Она его словно не услышала.
— Я не могу быть тем, чем прежде, — сказала Лисья Шапка.
— Почему?
Она покосилась на него, словно думала, что уж ему-то положено это знать, но затем отвела глаза, уставившись на что-то невидимое.
— Змеи сбрасывают кожу, — сказала она. — И выходят новыми.
— Новыми, но прежними, — сказал Дарр.
Она задумалась:
— Тогда не знаю почему. Но так.
Слабость и бледность, которые овладели ею в Счастливой долине, давно отступили, но она выросла до странности высокой и худой: руки и ноги ее казались голыми костями, обтянутыми кожей и сухожилиями, туловище узкое, как у Ласки, и такое же гибкое. Лисью шкурку она спрятала и больше не носила. Только собственную рыжую шерсть и брови.
— Ладно, могу так говорить, если хочешь, — согласился Дарр Дубраули. — Но разговорами это не изменишь. Не превратишь «она» в «он».
Она съехала по глинистому берегу к лужице, заметив какое-то растение, от которого ей нужны были листья или корешки.
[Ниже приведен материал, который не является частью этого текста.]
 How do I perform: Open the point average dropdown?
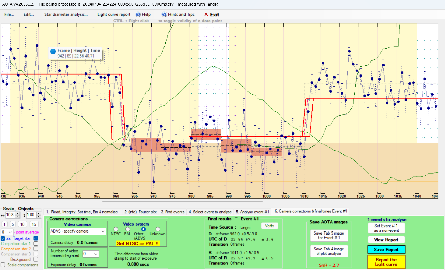[10, 232]
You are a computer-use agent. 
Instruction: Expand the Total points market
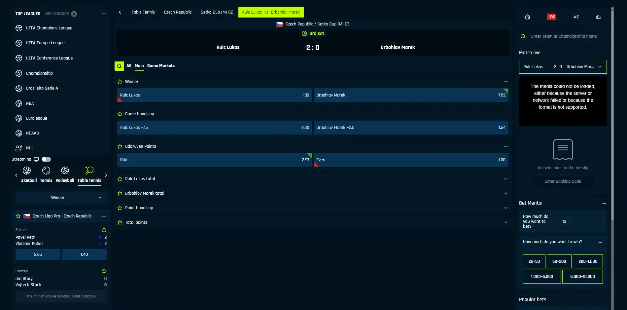click(312, 222)
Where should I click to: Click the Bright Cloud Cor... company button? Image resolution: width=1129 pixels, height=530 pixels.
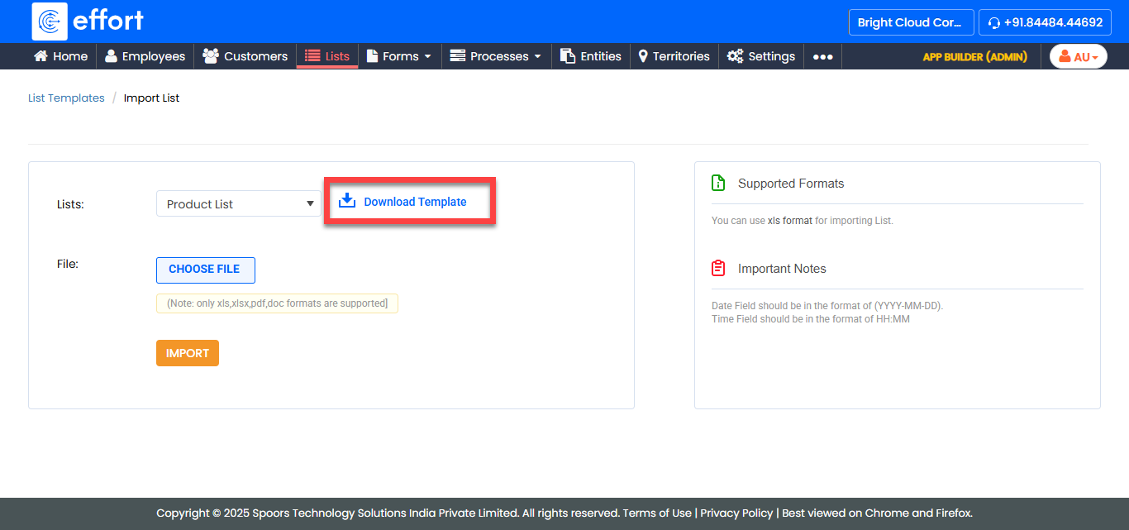(910, 22)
Сорвав его, она переломила листок и принюхалась, а потом положила его в кожаный кошель, который носила на груди.
— Потому что нельзя сказать «ни то ни другое», — объяснила она. — А я — именно это.
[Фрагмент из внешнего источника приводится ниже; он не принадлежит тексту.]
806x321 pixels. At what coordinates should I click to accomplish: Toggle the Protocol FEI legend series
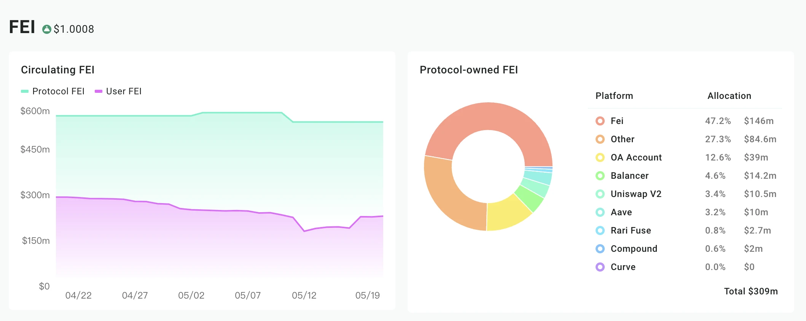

Дарр Дубраули хотел сказать, что как раз на языке Ка можно так сказать, есть способ говорить о том, чей пол тебе неизвестен, — у птиц это часто трудно понять, — но его не используют, когда знают, конечно.
— Хорошо, — сказал он.
Сидя в мокрой грязи, она подняла глаза на него, а он посмотрел на нее, и между ними возникло понимание: они оба отличны от всех прочих из своего рода, но не так уж отличны, и в этом знании различие между ними стало меньше.
В долгие дни своего последнего лета среди Людей Певец часто просил отнести его на скалу, которая откололась от горы и скатилась в долину. Один из силачей приносил его и усаживал там, на высоком выступе, а когда старик уже не мог держаться за плечи, Люди делали это вдвоем: они соорудили носилки из дерева и лозы, перевязав их кожаными ремнями. Следом за Певцом шла Лисья Шапка, а куда шла она, туда летел и Дарр Дубраули. Часто Люди так долго сидели в молчании, что Дарру становилось невмоготу, он улетал далеко и быстро и кувыркался в воздухе, чтобы сбросить напряжение; но он возвращался — и часто обнаруживал, что они беседуют.
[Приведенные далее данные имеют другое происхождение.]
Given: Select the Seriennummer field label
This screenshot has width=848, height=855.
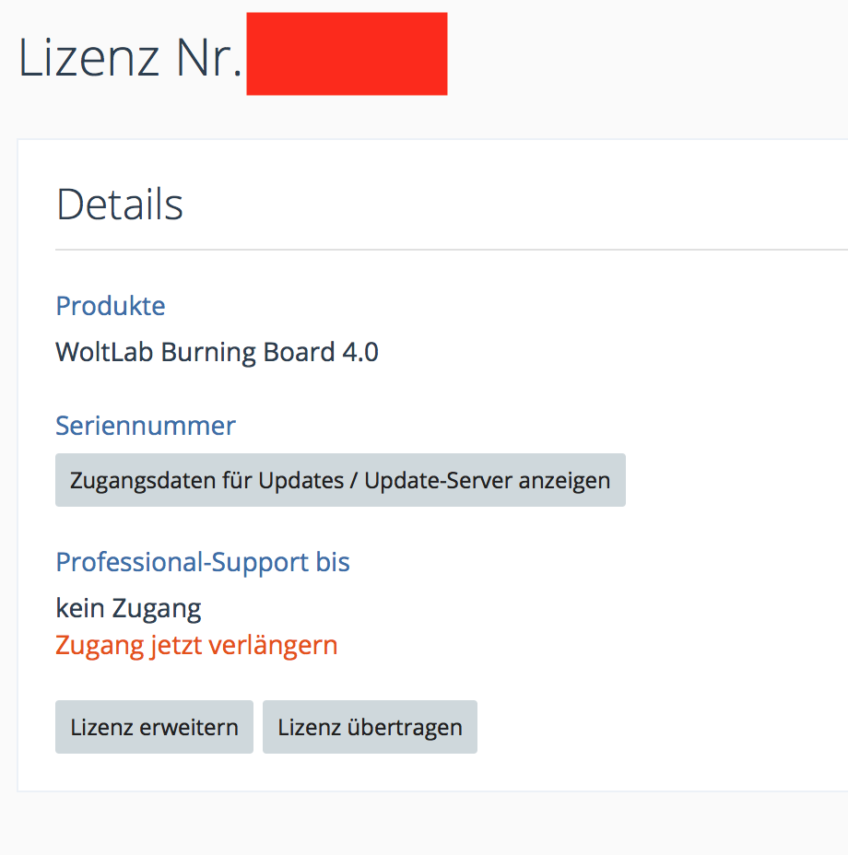Looking at the screenshot, I should [146, 426].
— Когда мы пришли сюда... — сказал им Певец, и его голос (который Дарр Дубраули теперь знал почти так же хорошо, как голос Лисьей Шапки) звучал так же сильно и звонко, как обычно, — когда мы пришли к этому холму у воды, мы всегда были печальны, ибо наши мертвые не были с нами.
— Да, — согласилась Лисья Шапка.
Со скалы было видно озеро — и путь в земли, из которых когда-то пришли Люди.
— Наши дома стояли рядом с их домами, и мы жили бок о бок с ними. А потом нас оттуда выгнали, но они — остались.
Он поднял руку и указал на Дарра, который стоял на небольшом скальном выступе, в стороне, чтобы не мешать.
— У Ворон нет домов, — сказал Певец. — Они, конечно, где-то живут, но в подлинном доме — слушай! — в доме есть место, где обитает
Дарр Дубраули задумался, не обидеться ли на это, но, поскольку он толком ничего не понял, решил пока подождать.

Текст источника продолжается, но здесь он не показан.